Directive
Rewrite every row from the start down to the line containing "click(211, 83)", swapping "screenshot" for "screen capture" and keeping everything else the same. Omit the pictures from your answer.

Provided information
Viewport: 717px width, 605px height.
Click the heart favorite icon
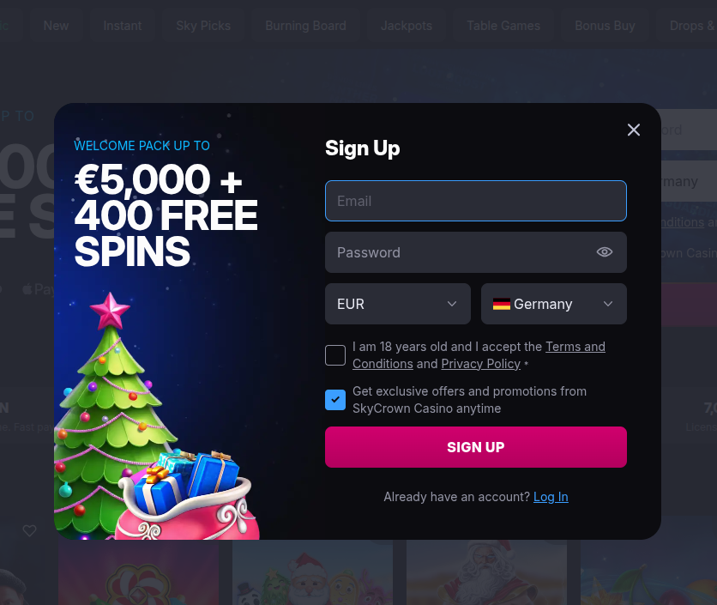[x=29, y=531]
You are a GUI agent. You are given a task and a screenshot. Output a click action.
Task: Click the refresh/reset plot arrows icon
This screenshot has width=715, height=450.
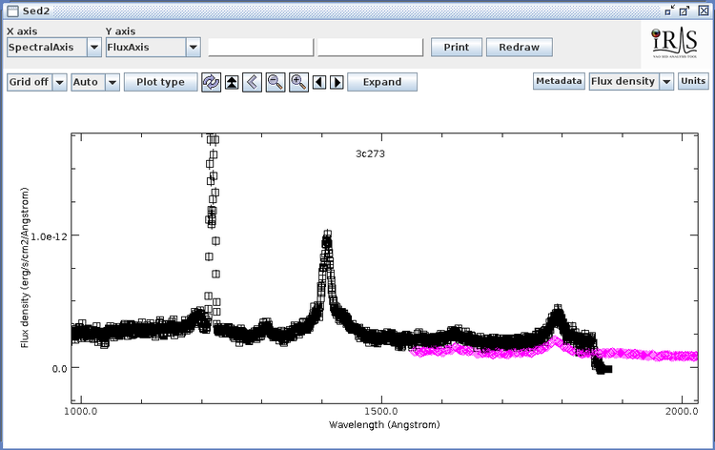click(211, 83)
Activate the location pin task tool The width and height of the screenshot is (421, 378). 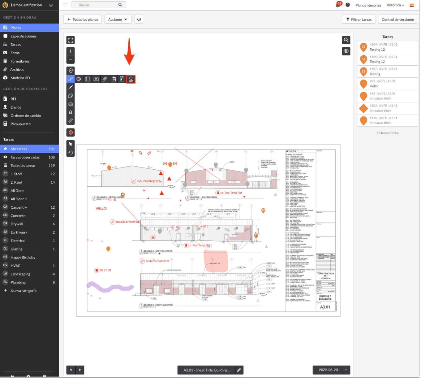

The reply
Viewport: 717px width, 605px height.
Click the heart favorite icon
[x=29, y=531]
You are a GUI agent. You are given a task and a screen capture. Output a click action.
Task: Click the refresh/reset plot arrows icon
This screen capture has width=715, height=450.
click(211, 83)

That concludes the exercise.